* [Task to complete]:
Retype the entries starting at the line that contains "Given: Switch to the 待发货 tab" and ending at the line that contains "(x=35, y=242)", with both of those lines included. Omit the pictures from your copy.

* [Material to process]:
● ● ●

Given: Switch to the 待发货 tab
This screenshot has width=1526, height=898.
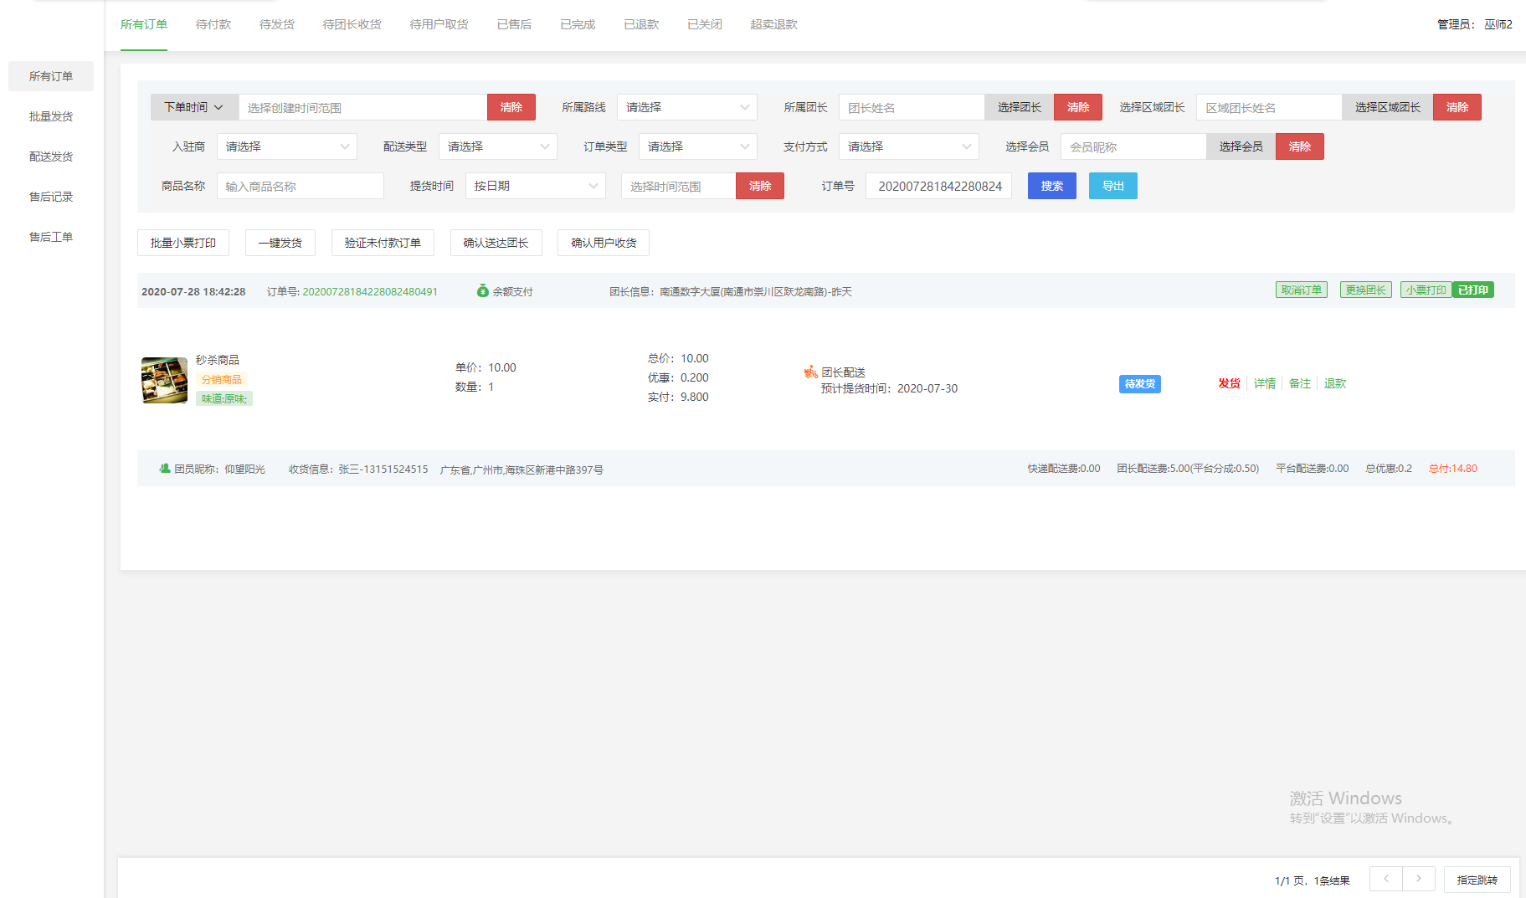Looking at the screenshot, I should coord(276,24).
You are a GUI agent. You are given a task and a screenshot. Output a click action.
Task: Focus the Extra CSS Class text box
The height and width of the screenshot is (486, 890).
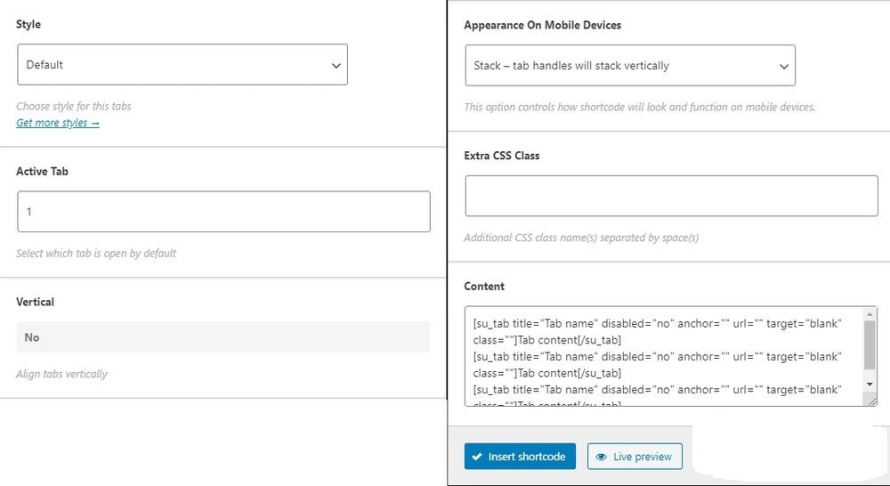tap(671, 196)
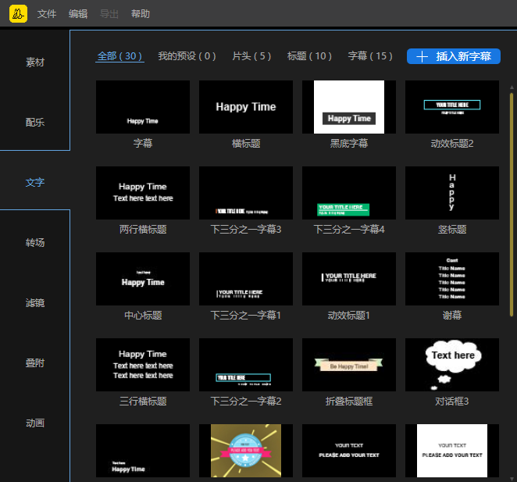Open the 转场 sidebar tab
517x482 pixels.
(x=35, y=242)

● ● ●

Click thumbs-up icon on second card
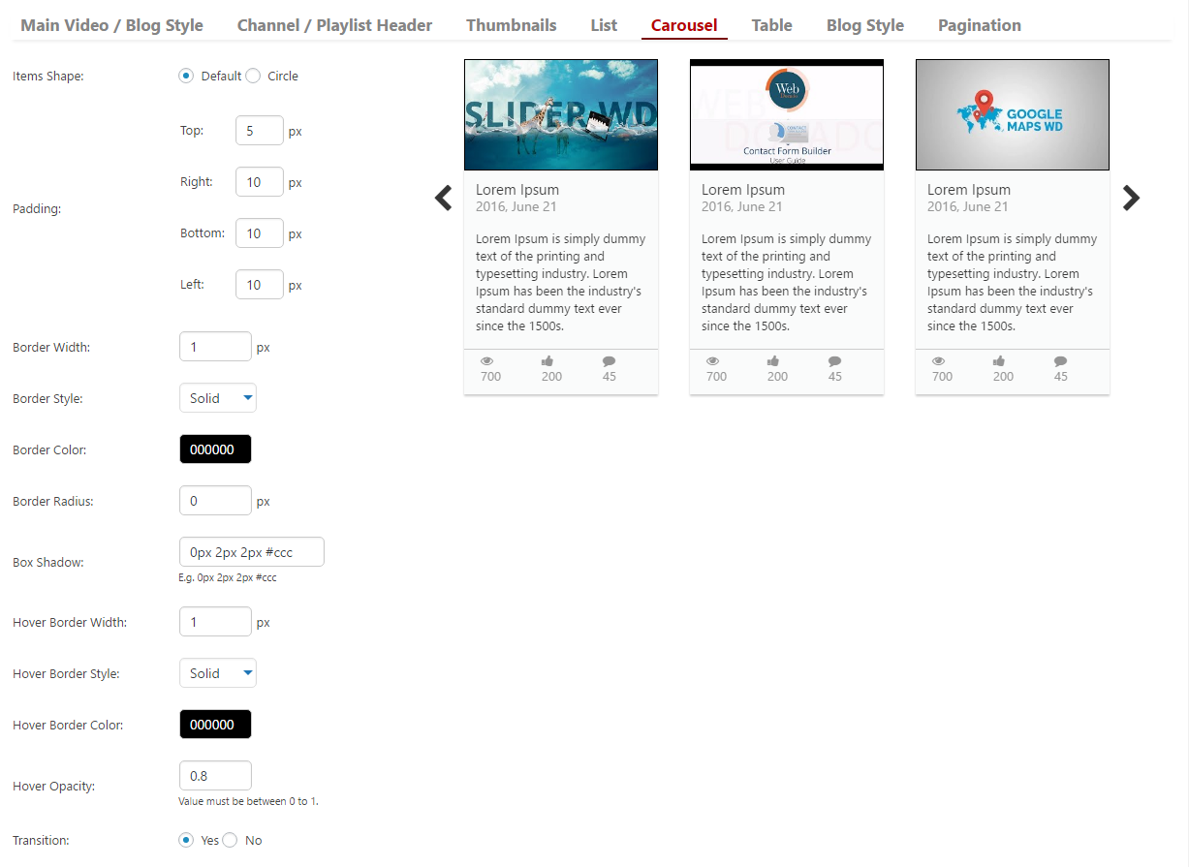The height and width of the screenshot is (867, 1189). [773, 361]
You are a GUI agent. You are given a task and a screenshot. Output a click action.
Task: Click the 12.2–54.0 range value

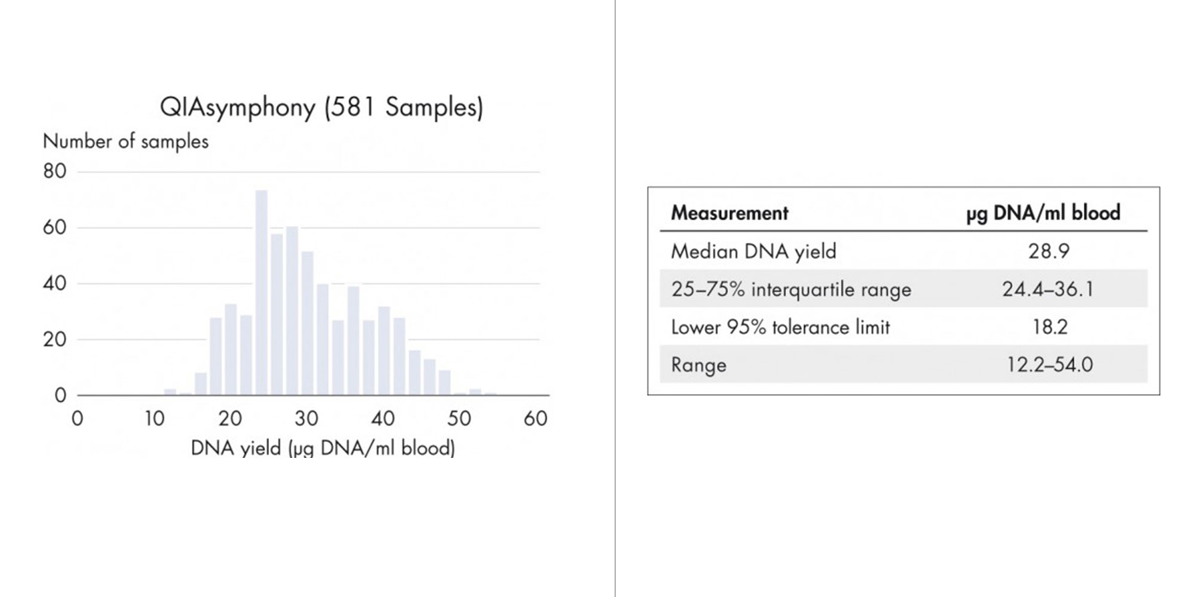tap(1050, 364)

● ● ●

* [Final result]:
Given: Switch to the 待发货 tab
This screenshot has width=1526, height=898.
Looking at the screenshot, I should coord(276,24).
You are a GUI agent. You are given a task and a screenshot. Output a click action.
Task: Focus the Extra CSS Class text box
The height and width of the screenshot is (486, 890).
tap(671, 196)
Open the 转场 sidebar tab
517x482 pixels.
(x=35, y=242)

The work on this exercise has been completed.